Attempts to improve the lot of the deaf in this country are not proving easy for Angela Leaney and Sheila Gibbons.
Many obstacles, including their own deafness, are getting in the way of a planned study trip to the United States and Britain.
Angela, from Mairangi Bay, and Sheila need about $10,000 each to supplement their own contributions to the cost of the six-week study tour.
They are going first to Washington for the first ever international deaf arts conference at which they believe New Zealand must be represented.
Then in Britain they plan a study of television for the deaf, something they believe is sadly lacking in this country.
Angela and Sheila are both committed to improving the lot of the deaf and expect to come back armed with information to do just that.
But of 21 firms and organisations, including the Lotteries Board, they have approached for financial support only the McKenzie Foundation has helped.
A major obstacle, they believe, is their own deafness which unlike blindness, cerebral palsy or paraplegia is invisible.
Angela and Sheila appear normal young women but both are profoundly deaf, like some 7000 other New Zealanders.

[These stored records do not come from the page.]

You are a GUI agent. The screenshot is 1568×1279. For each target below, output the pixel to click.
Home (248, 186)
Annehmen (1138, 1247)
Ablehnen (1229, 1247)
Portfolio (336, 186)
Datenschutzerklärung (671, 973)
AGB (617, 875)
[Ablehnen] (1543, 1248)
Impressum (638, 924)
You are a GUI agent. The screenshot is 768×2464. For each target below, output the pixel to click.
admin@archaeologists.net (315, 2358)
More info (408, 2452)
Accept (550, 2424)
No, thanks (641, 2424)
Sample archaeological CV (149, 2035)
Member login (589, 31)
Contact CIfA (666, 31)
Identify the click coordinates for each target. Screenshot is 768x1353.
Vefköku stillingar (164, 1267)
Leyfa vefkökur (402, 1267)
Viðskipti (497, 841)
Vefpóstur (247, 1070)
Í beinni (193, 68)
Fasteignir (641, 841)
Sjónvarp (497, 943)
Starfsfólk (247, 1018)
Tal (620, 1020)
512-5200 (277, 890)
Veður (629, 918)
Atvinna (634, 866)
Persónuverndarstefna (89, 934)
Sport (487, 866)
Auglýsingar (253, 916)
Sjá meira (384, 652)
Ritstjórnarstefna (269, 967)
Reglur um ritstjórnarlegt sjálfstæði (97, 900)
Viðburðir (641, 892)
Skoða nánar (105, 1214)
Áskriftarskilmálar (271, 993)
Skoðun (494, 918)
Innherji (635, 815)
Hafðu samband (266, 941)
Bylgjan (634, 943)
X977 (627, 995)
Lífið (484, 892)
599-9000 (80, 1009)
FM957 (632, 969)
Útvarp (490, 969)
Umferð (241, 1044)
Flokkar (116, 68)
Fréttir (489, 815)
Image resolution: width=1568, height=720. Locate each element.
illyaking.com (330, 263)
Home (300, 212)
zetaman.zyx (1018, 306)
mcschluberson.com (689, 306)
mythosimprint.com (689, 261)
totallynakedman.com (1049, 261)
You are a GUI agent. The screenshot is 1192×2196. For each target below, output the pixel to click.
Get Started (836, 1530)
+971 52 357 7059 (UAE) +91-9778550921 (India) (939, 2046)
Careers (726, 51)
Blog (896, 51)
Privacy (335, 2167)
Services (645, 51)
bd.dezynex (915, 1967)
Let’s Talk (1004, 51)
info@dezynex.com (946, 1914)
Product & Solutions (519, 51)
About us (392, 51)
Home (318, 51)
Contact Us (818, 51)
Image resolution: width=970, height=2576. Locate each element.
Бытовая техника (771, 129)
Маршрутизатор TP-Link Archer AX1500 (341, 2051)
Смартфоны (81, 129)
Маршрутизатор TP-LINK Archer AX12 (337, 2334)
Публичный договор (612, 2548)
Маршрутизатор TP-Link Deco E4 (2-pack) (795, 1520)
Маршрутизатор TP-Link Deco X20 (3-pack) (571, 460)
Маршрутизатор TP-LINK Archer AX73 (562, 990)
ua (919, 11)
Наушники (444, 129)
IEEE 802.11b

Angela works as an accountant for a travel agent, and Sheila as a computer operator for the Auckland Education Board.
Each is pursuing a better deal for the deaf through their own particular interests.
For Sheila, it is through drama and play writing. She has recently been awarded a Queen Elizabeth II Arts Council grant to write a play with professional playwright Shirley Duke.
Angela’s main interests are television for the deaf, research and writing. Until she came with her family to New Zealand three years ago she was employed in research in Britain for a book about education for the deaf.
She is editor of New Zealand Deaf Sports News, is writing the book on the World Deaf Games held in Christchurch in January, and is planning a book about the deaf and their problems in New Zealand.
Both are actively lobbying Television New Zealand and the Teletext organisation for a better deal for the deaf on television, the most logical means of communication among the deaf, they say.
They want more programmes especially for the deaf and subtitles added to more programmes for general screening.
The 7000 profoundly deaf and many more partially deaf people in this country do not get a television service which meets their needs, Angela says. Yet Iceland, with only 250 deaf people, provides daily programmes with subtitles for the deaf.
She already has many contacts in British television to help her undertake the research she is planning…research she hopes will give her campaign more oomph.